Material provided:
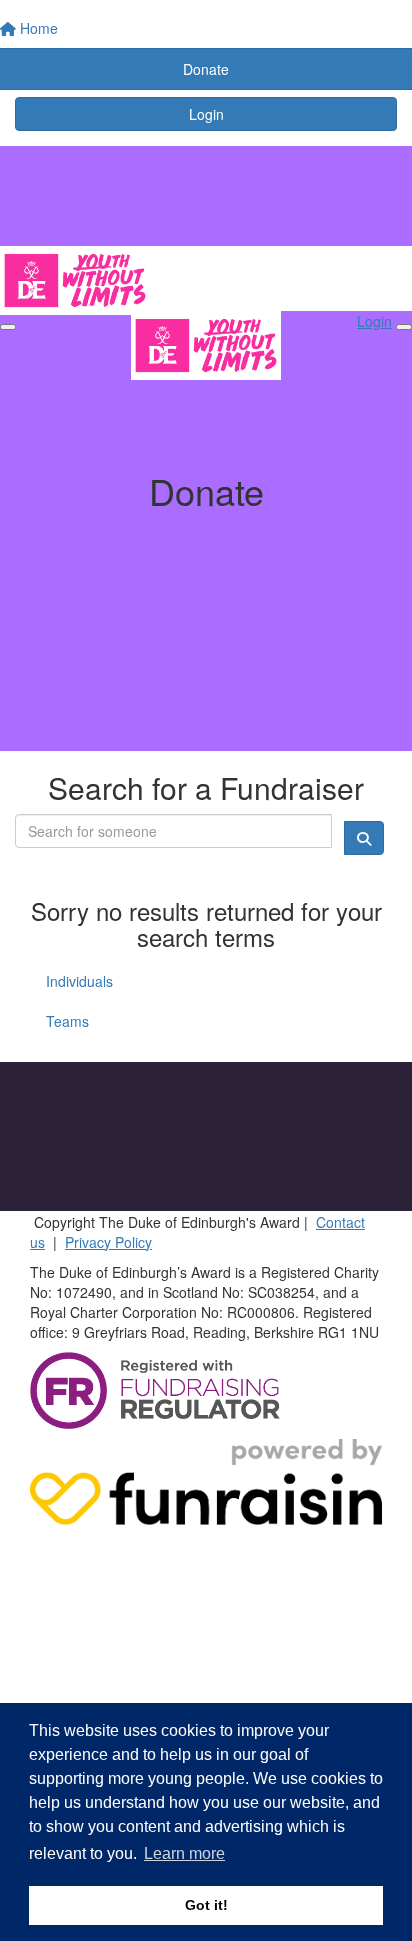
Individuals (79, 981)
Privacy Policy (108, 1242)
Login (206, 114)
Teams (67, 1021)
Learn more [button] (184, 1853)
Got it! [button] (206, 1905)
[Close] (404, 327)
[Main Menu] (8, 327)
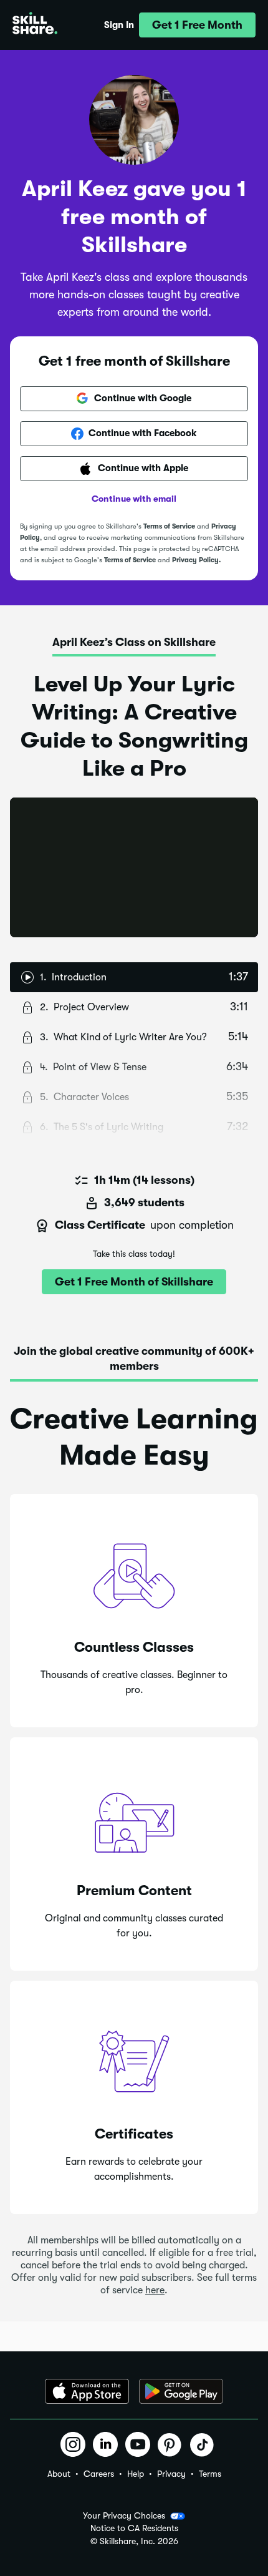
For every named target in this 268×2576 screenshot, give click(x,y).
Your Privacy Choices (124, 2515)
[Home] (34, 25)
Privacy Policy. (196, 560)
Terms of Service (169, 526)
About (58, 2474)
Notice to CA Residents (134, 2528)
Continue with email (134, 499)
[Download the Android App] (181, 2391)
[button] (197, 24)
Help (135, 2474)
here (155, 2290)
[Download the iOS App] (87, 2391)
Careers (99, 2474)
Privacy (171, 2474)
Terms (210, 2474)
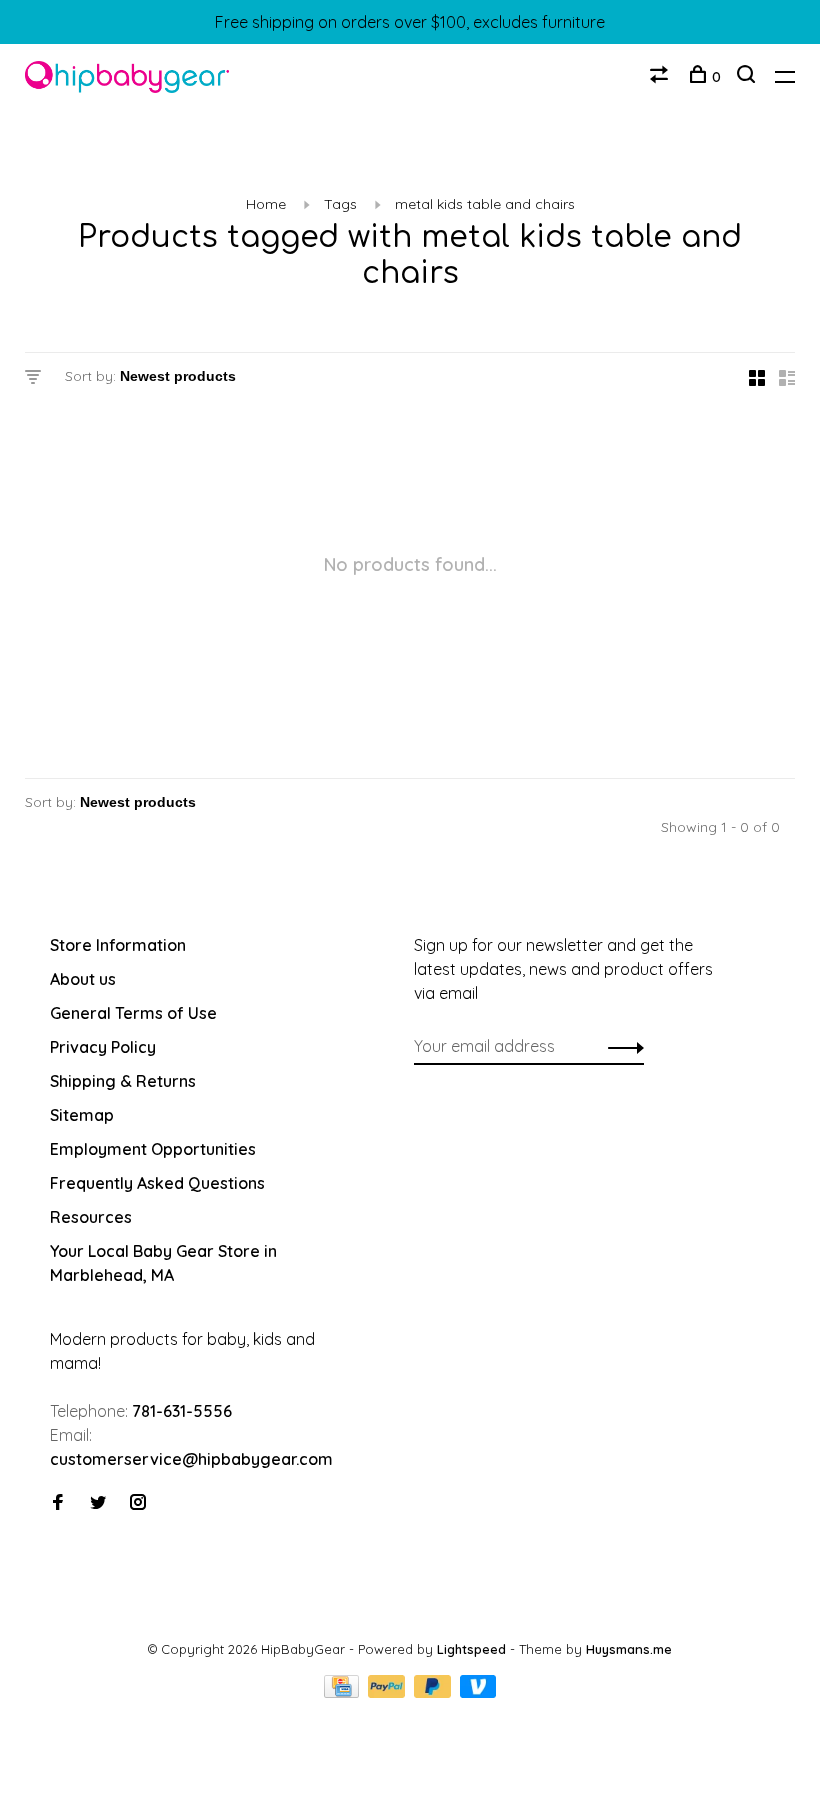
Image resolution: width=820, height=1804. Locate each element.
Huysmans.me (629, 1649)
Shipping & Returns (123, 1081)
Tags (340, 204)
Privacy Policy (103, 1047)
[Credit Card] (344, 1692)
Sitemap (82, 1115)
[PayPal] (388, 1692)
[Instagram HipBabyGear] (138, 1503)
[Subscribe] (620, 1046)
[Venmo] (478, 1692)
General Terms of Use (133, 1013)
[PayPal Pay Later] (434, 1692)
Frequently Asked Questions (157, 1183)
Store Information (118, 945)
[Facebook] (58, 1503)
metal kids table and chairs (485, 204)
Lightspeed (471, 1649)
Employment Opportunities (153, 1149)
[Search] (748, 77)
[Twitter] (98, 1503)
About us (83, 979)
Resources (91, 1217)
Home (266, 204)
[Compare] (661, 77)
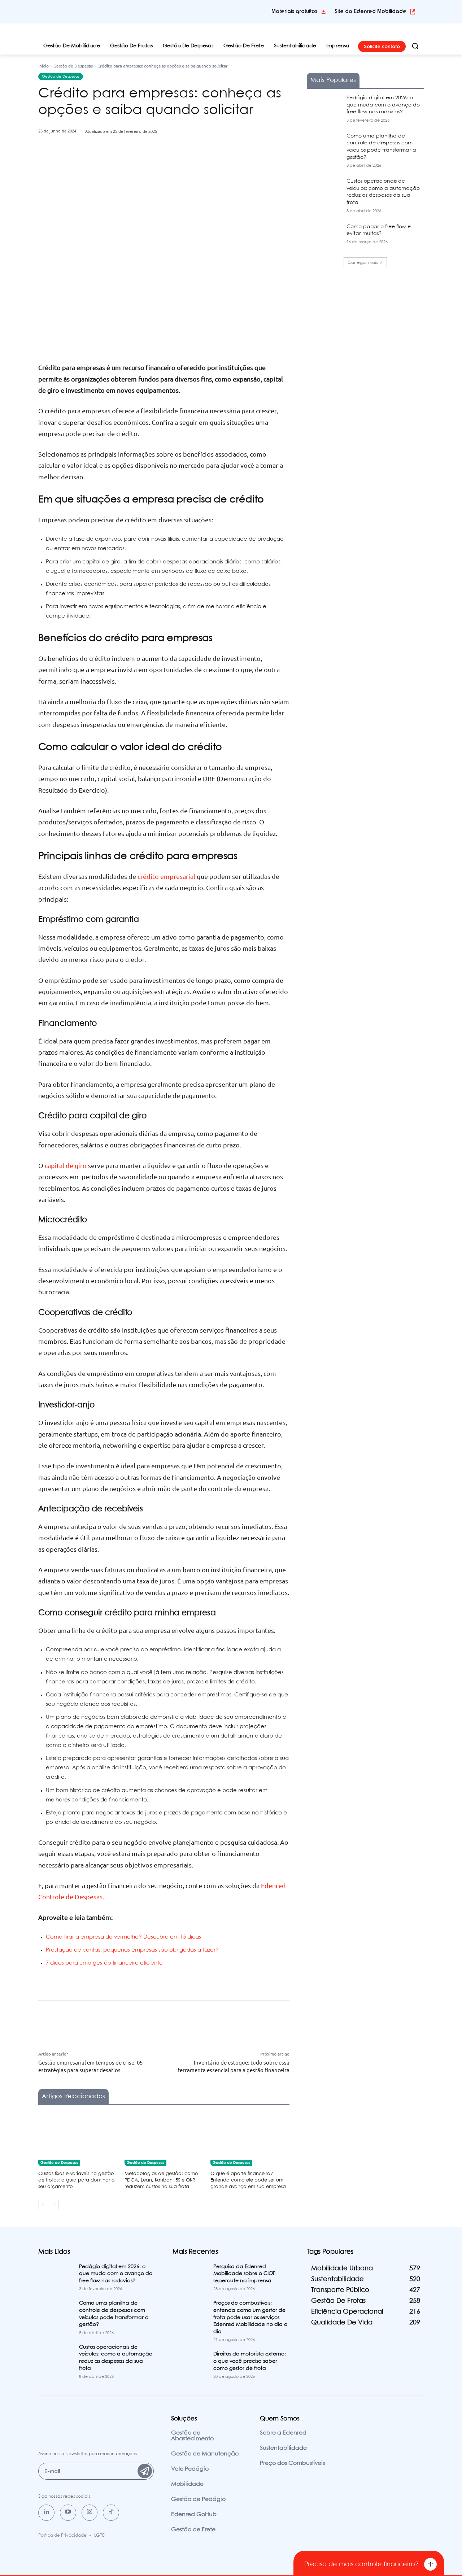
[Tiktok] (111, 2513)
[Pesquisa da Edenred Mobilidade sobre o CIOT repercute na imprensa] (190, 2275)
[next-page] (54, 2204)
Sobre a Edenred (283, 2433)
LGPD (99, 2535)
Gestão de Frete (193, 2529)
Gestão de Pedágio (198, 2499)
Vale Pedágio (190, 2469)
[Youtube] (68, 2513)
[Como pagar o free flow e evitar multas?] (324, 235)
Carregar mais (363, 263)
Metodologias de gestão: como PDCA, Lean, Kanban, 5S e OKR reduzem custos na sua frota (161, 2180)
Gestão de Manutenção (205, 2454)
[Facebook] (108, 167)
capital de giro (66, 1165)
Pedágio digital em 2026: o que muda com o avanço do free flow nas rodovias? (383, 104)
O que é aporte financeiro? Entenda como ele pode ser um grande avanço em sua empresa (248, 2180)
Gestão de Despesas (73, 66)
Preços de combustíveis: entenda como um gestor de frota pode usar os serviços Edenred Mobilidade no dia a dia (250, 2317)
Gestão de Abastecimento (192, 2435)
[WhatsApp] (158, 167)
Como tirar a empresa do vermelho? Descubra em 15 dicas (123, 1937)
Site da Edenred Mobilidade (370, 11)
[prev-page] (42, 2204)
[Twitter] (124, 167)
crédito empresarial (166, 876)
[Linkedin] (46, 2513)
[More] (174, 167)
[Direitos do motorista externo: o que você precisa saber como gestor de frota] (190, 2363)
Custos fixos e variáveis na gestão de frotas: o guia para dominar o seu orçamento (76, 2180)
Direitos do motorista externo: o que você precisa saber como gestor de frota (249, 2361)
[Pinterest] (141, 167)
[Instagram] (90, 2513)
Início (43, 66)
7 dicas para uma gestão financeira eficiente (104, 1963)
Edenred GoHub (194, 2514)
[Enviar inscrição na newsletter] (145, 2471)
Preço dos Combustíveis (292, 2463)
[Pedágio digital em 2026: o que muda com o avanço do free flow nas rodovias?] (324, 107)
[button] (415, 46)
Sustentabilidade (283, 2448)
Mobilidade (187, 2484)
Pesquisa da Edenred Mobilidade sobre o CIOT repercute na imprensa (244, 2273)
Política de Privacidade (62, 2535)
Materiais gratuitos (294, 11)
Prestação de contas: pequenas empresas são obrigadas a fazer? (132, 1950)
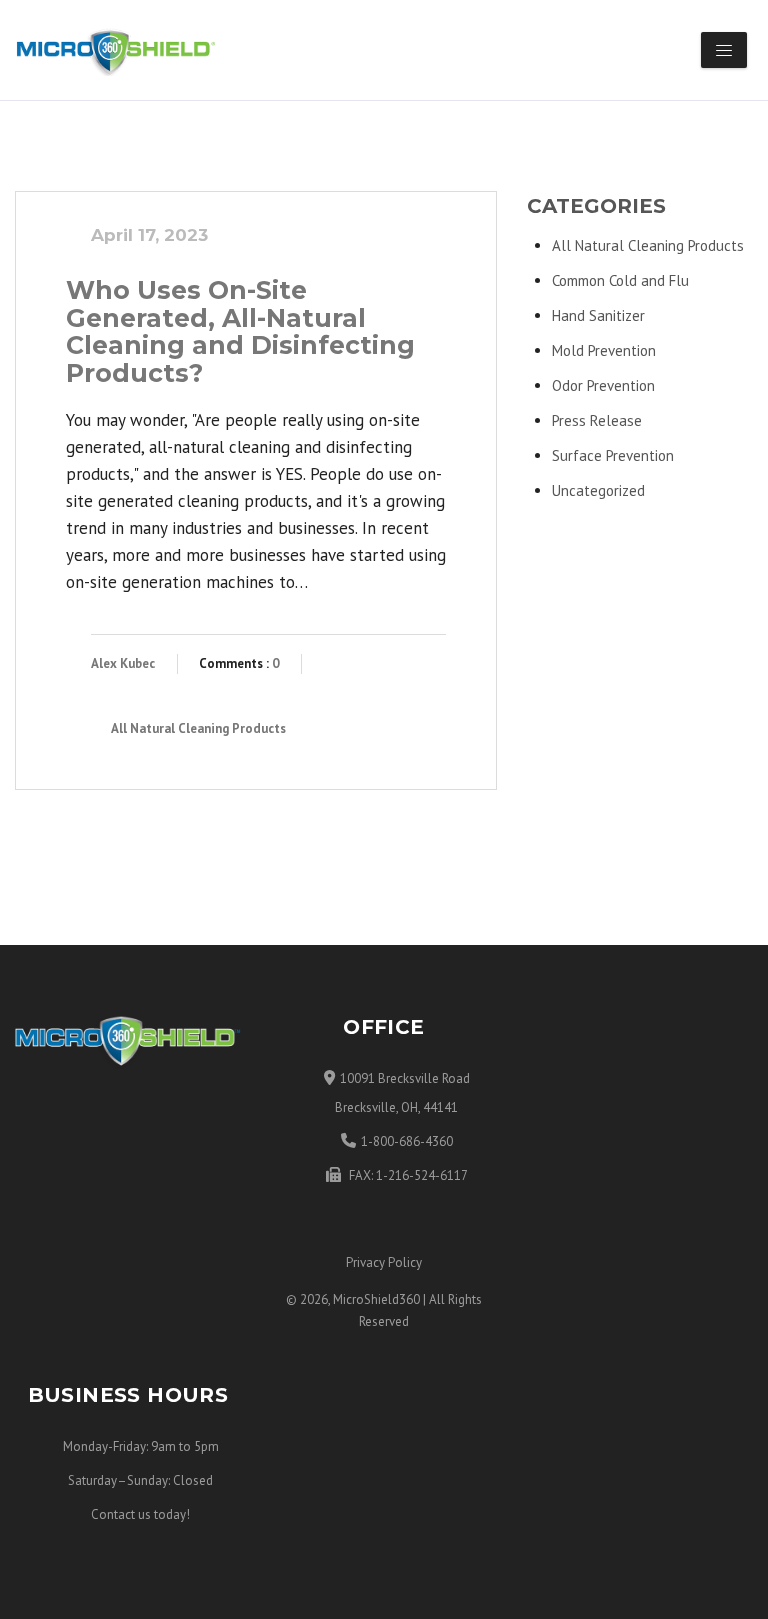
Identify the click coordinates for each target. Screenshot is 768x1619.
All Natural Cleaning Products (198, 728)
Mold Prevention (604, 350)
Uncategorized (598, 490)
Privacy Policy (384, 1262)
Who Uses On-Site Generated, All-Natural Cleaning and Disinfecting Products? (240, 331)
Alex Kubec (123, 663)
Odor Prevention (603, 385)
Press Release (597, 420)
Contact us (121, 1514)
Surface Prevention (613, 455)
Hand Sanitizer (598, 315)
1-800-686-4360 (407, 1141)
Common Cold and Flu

What you will do: Take every line above that includes the string "CIOT" and return it.

Exercise response:
[Pesquisa da Edenred Mobilidade sobre o CIOT repercute na imprensa] (190, 2275)
Pesquisa da Edenred Mobilidade sobre o CIOT repercute na imprensa (244, 2273)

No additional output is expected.